== Activity ==
Your answer should be the lines of the data below that contain "agent".

::: Extracted material

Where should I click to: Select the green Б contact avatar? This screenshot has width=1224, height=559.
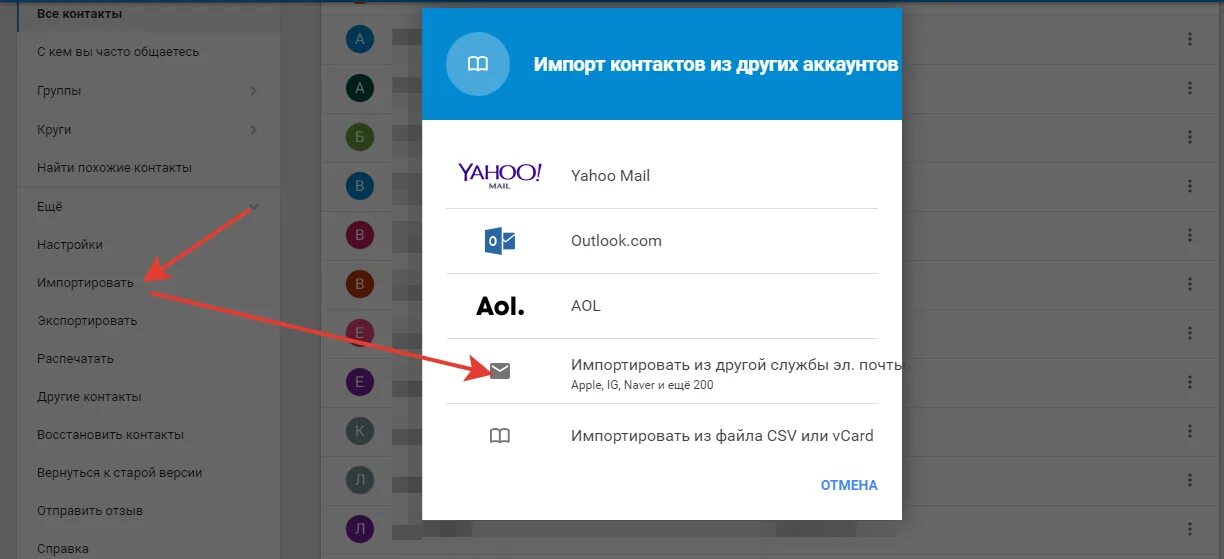click(x=360, y=137)
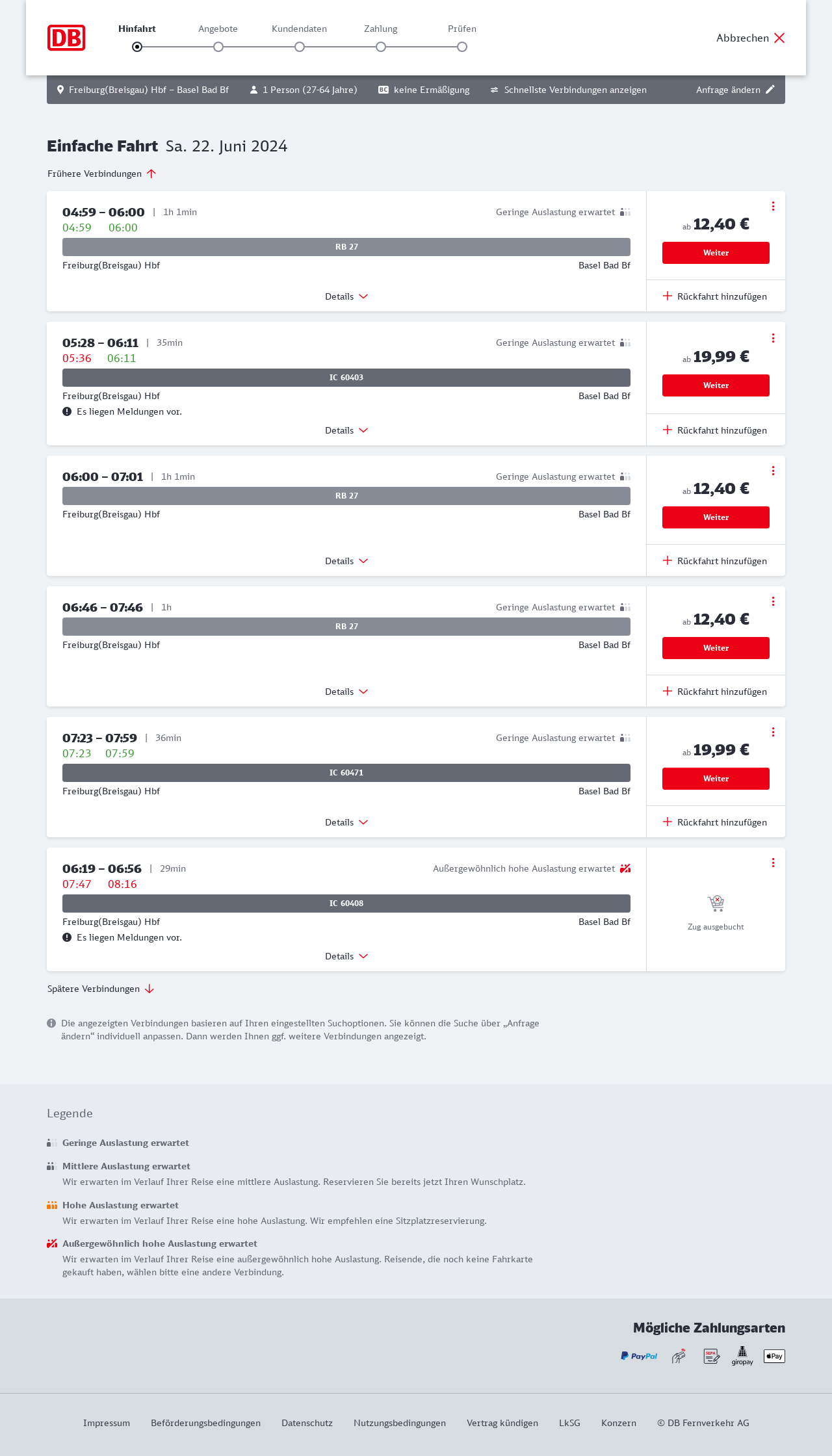832x1456 pixels.
Task: Select the Kundendaten step circle
Action: (x=300, y=47)
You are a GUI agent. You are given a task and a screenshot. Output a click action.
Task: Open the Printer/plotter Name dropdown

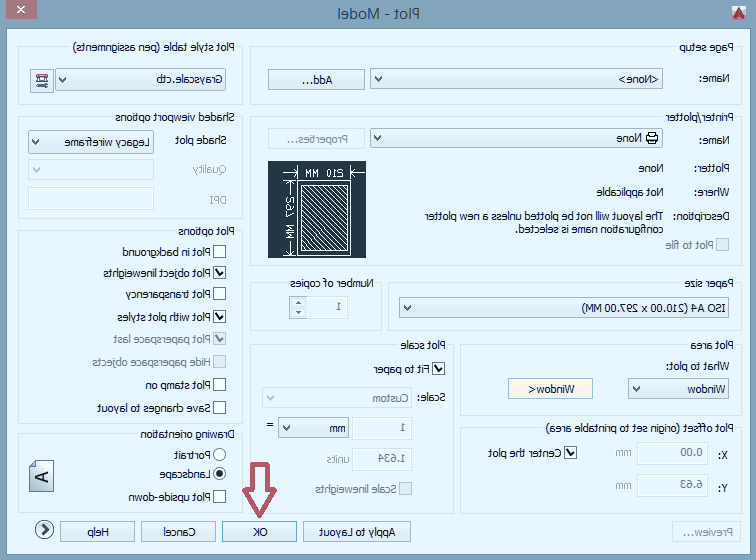[x=380, y=139]
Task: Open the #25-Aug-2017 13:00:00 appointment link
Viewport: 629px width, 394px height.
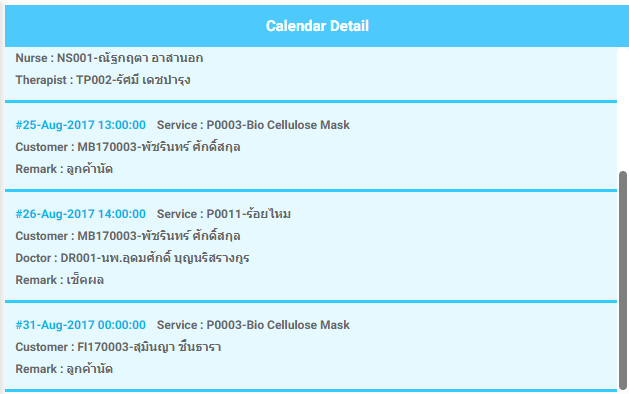Action: pyautogui.click(x=80, y=125)
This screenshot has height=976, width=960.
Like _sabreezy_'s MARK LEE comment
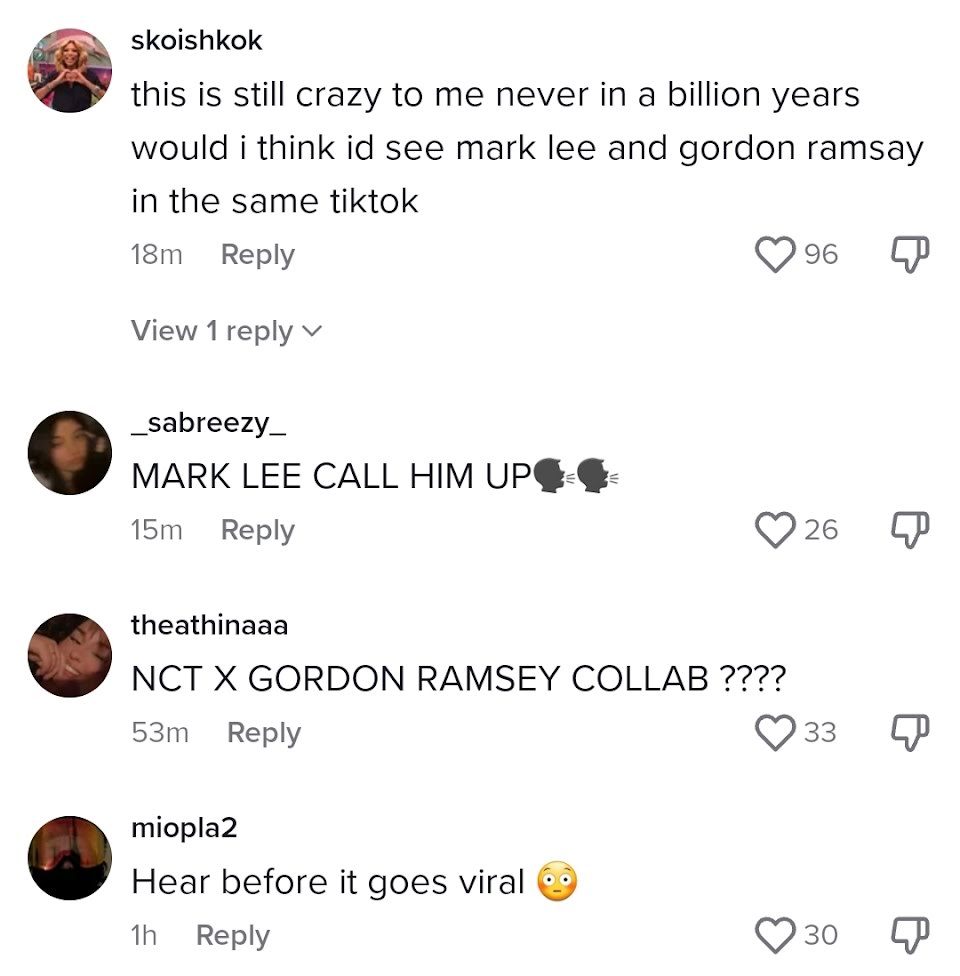point(775,530)
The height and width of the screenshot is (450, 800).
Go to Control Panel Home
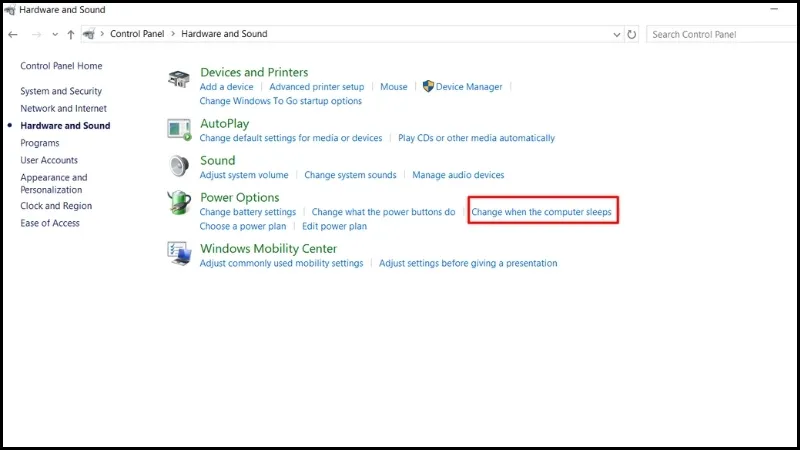pyautogui.click(x=61, y=66)
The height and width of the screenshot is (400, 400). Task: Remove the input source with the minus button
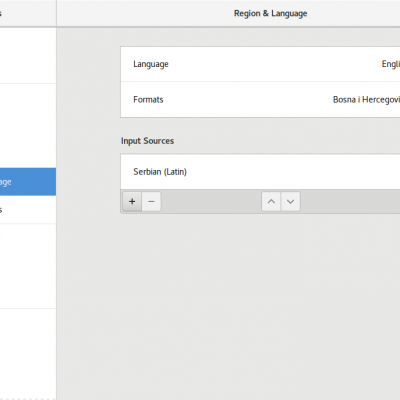point(151,201)
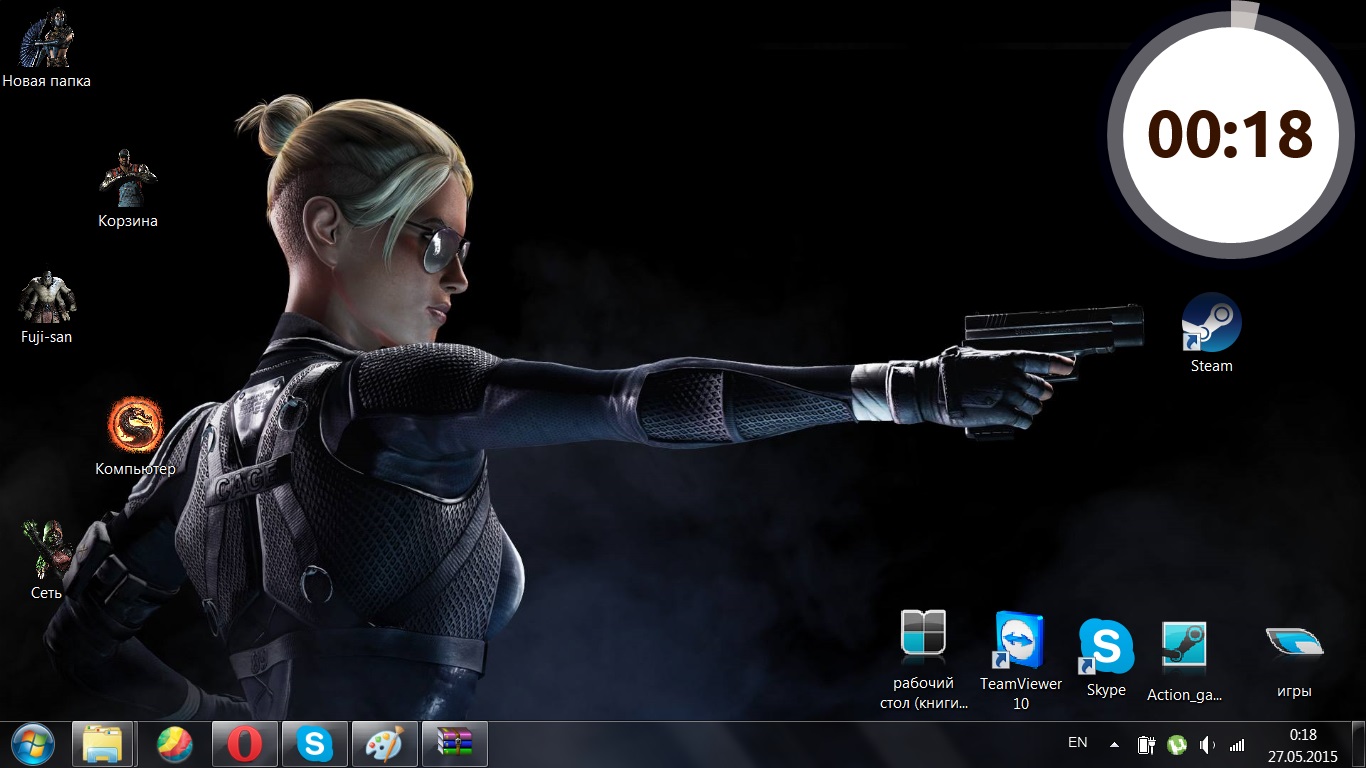
Task: Click the Opera browser icon in taskbar
Action: coord(245,744)
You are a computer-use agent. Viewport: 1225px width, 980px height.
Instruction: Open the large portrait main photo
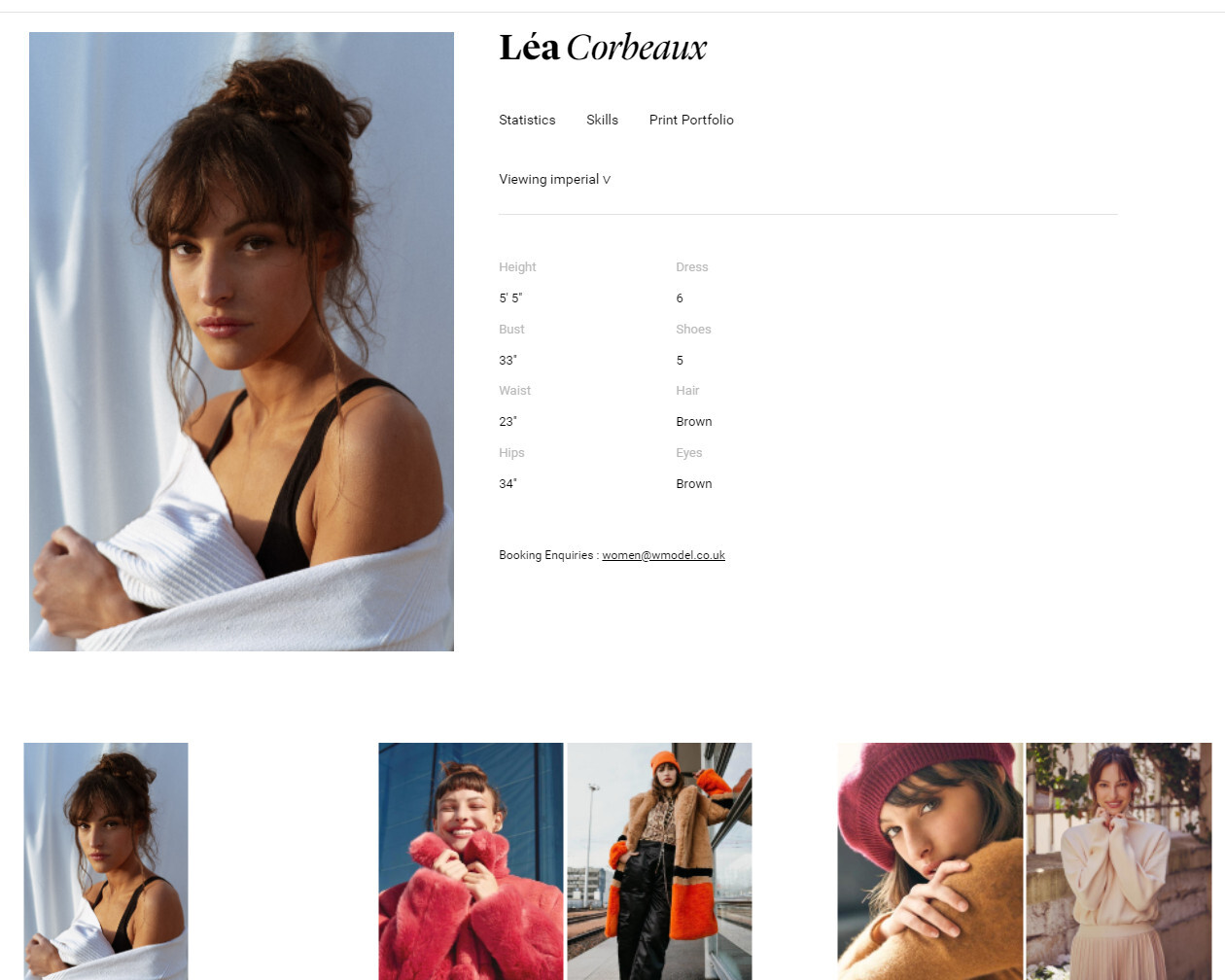[241, 341]
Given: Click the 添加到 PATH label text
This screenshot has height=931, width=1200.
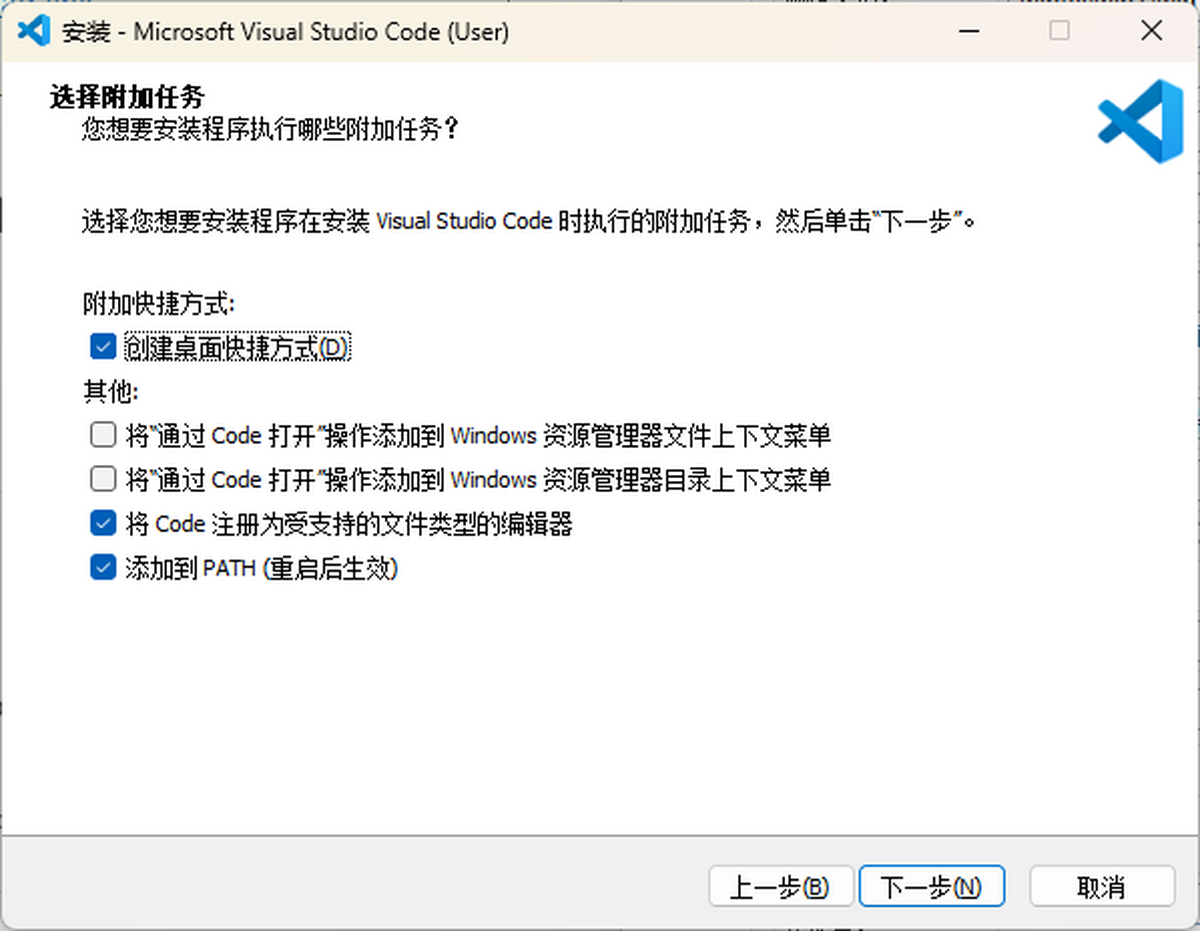Looking at the screenshot, I should [x=262, y=567].
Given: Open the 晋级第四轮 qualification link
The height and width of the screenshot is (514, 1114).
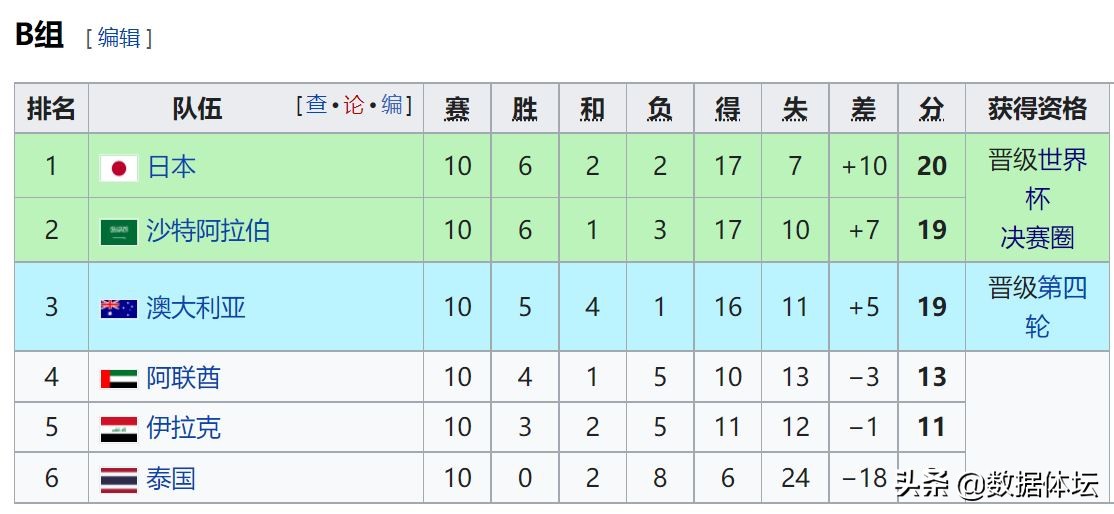Looking at the screenshot, I should [x=1037, y=307].
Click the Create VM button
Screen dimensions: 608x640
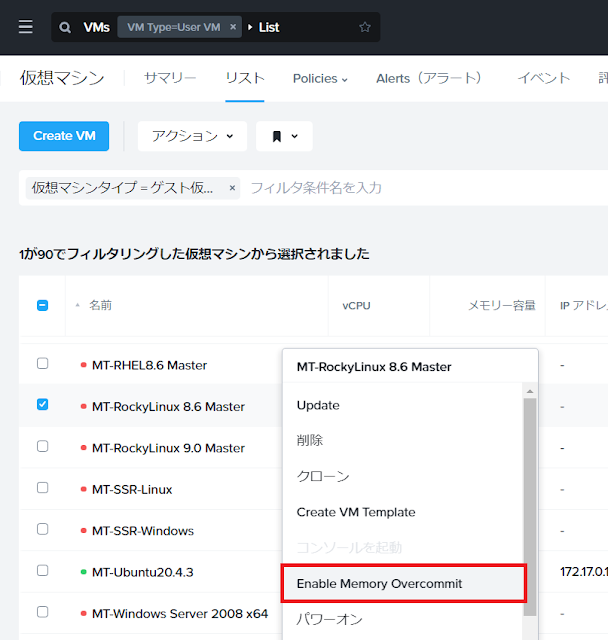[64, 136]
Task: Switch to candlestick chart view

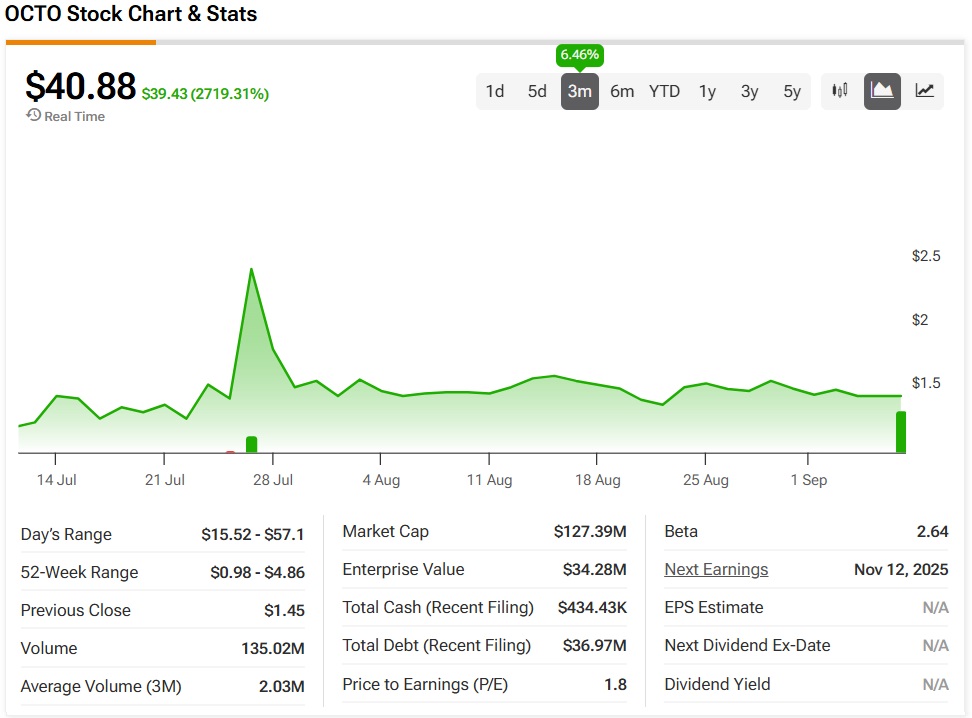Action: 840,91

::::::

== Exercise result ==
You are a GUI agent. You are given a task and a screenshot. Output a click action.
You are a computer-use agent. Viewport: 1225px width, 980px height.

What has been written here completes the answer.